* [Records for the task]:
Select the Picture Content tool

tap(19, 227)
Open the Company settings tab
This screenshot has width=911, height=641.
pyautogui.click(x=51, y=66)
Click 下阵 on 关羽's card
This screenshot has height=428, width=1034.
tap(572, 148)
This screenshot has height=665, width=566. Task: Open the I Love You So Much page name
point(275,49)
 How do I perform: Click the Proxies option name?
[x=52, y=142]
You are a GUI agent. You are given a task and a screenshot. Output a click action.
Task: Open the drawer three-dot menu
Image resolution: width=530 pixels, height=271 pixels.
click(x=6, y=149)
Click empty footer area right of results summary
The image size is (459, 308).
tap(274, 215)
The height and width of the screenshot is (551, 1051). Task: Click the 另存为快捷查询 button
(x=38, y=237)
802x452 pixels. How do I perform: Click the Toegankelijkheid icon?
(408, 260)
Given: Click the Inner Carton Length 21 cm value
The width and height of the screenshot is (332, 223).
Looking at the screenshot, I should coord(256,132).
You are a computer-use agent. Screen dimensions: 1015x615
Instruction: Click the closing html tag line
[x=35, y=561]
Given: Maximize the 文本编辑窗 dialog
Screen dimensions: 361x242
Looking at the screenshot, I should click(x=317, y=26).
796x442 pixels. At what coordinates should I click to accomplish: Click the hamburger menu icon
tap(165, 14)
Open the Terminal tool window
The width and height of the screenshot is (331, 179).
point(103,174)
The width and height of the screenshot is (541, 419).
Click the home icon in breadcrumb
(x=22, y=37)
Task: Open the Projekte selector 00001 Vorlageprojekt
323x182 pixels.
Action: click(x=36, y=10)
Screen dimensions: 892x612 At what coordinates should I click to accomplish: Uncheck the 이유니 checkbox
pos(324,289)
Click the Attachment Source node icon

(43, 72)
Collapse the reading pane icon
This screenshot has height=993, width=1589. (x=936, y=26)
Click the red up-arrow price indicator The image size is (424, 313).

* [What the exercise asks]: Exactly as shown, repeat every record.

* [Answer section]:
Select the Picture Content tool

tap(19, 227)
Open the Company settings tab
This screenshot has width=911, height=641.
pyautogui.click(x=51, y=66)
Click 下阵 on 关羽's card
This screenshot has height=428, width=1034.
tap(572, 148)
This screenshot has height=665, width=566. Task: Open the I Love You So Much page name
point(275,49)
 How do I perform: Click the Proxies option name?
[x=52, y=142]
You are a GUI agent. You are given a task and a screenshot. Output a click action.
Task: Open the drawer three-dot menu
Image resolution: width=530 pixels, height=271 pixels.
click(x=6, y=149)
Click empty footer area right of results summary
The image size is (459, 308).
tap(274, 215)
The height and width of the screenshot is (551, 1051). Task: Click the 另存为快捷查询 button
(x=38, y=237)
802x452 pixels. How do I perform: Click the Toegankelijkheid icon?
(408, 260)
Given: Click the Inner Carton Length 21 cm value
The width and height of the screenshot is (332, 223).
Looking at the screenshot, I should coord(256,132).
You are a computer-use agent. Screen dimensions: 1015x615
Instruction: Click the closing html tag line
[x=35, y=561]
Given: Maximize the 文本编辑窗 dialog
Screen dimensions: 361x242
Looking at the screenshot, I should click(x=317, y=26).
796x442 pixels. At what coordinates should I click to accomplish: Click the hamburger menu icon
tap(165, 14)
Open the Terminal tool window
The width and height of the screenshot is (331, 179).
point(103,174)
The width and height of the screenshot is (541, 419).
Click the home icon in breadcrumb
(x=22, y=37)
Task: Open the Projekte selector 00001 Vorlageprojekt
323x182 pixels.
Action: click(x=36, y=10)
Screen dimensions: 892x612 At what coordinates should I click to accomplish: Uncheck the 이유니 checkbox
pos(324,289)
Click the Attachment Source node icon

(43, 72)
Collapse the reading pane icon
This screenshot has height=993, width=1589. (x=936, y=26)
Click the red up-arrow price indicator The image size is (424, 313).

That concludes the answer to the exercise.